> **What the task requires**:
Pull each line containing "will" from the data.

> **Records provided**:
_ _ _ _ _

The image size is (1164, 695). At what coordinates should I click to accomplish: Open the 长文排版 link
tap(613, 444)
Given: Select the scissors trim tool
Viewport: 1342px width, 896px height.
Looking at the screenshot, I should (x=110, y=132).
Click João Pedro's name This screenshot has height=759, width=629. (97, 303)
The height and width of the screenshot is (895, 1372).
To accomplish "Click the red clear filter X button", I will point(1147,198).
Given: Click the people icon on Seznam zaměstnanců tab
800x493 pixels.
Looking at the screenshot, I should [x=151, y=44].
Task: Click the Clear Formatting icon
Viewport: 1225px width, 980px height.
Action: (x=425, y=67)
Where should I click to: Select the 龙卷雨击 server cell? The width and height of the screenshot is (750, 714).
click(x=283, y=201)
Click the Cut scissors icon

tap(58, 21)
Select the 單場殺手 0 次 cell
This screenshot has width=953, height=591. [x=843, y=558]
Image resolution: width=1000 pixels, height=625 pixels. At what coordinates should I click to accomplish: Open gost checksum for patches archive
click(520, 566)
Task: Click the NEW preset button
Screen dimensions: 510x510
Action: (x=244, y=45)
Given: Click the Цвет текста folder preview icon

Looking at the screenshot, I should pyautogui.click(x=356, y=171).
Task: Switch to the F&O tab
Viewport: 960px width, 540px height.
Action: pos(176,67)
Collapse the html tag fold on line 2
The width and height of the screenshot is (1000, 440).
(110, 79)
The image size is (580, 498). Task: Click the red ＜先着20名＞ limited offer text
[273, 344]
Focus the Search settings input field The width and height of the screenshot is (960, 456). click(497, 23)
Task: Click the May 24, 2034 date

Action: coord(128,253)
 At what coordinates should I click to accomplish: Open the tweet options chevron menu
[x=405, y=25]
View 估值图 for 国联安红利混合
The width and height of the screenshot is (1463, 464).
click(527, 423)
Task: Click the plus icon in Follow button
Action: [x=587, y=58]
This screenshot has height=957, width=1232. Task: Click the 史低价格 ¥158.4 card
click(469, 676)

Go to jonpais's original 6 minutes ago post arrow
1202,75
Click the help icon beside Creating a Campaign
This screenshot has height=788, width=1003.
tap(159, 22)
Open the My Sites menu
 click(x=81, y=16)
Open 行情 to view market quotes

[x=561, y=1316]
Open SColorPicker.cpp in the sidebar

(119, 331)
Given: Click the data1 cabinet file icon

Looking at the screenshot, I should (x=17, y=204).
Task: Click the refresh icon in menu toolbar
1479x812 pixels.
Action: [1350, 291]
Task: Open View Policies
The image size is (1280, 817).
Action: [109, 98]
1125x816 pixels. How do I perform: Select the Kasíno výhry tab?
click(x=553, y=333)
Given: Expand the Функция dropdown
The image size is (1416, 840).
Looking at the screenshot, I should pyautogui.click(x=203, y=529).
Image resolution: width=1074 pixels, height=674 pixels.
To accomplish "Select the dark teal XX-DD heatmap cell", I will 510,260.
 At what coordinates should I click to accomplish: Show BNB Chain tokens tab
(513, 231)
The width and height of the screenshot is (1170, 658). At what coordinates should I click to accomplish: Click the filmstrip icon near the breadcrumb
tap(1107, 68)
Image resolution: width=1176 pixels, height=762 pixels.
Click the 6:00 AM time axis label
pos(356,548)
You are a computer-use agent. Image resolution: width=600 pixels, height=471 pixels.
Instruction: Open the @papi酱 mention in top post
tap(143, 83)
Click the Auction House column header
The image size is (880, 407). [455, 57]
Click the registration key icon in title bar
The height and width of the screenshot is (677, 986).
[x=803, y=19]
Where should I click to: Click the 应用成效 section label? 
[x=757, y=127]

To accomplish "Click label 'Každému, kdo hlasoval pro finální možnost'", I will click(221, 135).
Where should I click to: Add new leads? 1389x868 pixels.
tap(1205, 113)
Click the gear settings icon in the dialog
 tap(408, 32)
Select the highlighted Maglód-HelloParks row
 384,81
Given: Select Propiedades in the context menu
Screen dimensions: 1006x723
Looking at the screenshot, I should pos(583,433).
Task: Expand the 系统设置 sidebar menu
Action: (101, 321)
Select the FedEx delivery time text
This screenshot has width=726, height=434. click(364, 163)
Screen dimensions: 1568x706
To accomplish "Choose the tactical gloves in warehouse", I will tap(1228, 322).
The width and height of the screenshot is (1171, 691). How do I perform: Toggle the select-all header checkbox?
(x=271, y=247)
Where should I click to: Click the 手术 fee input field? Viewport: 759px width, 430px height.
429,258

_ _ _ _ _

> **Exercise output**:
To accomplish "Click the red clear filter X button", I will point(1147,198).
To accomplish "Select the dark teal XX-DD heatmap cell", I will 510,260.
To accomplish "Click label 'Každému, kdo hlasoval pro finální možnost'", I will click(221, 135).
To accomplish "Choose the tactical gloves in warehouse", I will tap(1228, 322).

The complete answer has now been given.